* **Required action**
Go over the records and copy every line with the string "agent".
----------
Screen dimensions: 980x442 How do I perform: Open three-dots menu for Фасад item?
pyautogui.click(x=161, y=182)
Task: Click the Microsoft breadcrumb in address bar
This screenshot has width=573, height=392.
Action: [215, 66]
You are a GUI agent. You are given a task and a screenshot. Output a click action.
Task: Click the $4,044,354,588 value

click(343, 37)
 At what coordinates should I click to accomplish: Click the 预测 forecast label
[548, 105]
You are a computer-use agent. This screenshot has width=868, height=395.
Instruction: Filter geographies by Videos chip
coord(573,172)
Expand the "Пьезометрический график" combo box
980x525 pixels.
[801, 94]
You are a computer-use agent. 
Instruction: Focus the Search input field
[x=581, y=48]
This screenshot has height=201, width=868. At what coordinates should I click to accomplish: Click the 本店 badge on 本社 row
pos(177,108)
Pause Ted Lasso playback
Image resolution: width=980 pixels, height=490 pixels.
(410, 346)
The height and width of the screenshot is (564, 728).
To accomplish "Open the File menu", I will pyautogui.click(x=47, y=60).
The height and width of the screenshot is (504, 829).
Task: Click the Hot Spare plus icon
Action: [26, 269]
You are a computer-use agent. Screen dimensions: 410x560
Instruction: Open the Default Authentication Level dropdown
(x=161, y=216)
----------
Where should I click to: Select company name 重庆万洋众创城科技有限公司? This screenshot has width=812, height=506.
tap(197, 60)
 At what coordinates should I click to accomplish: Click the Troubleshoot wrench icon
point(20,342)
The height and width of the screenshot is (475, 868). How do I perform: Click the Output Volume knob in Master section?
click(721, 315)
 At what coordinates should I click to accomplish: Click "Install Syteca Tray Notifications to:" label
----------
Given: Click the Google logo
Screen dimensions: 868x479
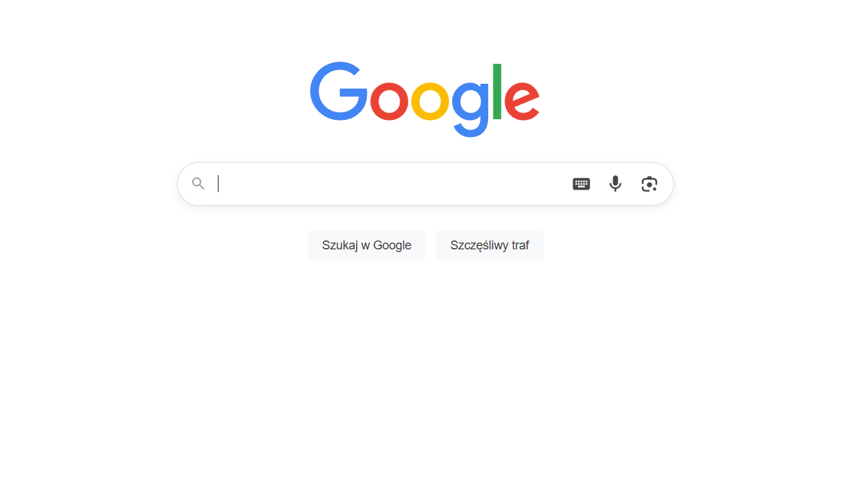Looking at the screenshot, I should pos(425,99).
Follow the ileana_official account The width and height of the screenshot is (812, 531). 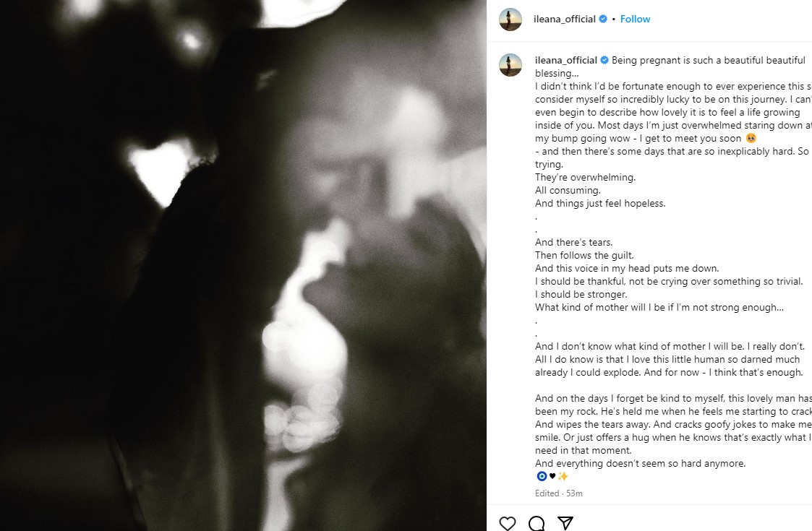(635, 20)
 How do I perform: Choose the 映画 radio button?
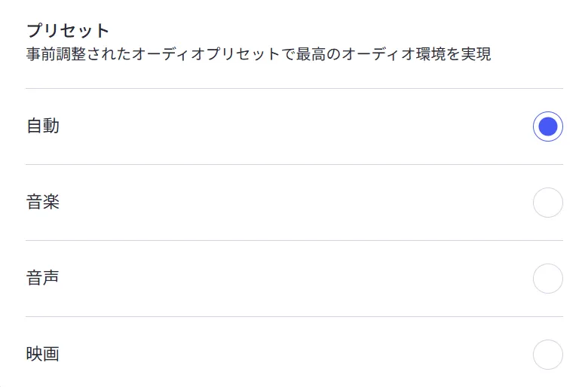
----------
* **Answer section**
You are a GUI agent. You are given a task and a screenshot. Output a click action.
You are a computer-use agent. This screenshot has width=868, height=395.
You are a computer-use agent. 
You are a computer-use agent. Screen dimensions: 410x560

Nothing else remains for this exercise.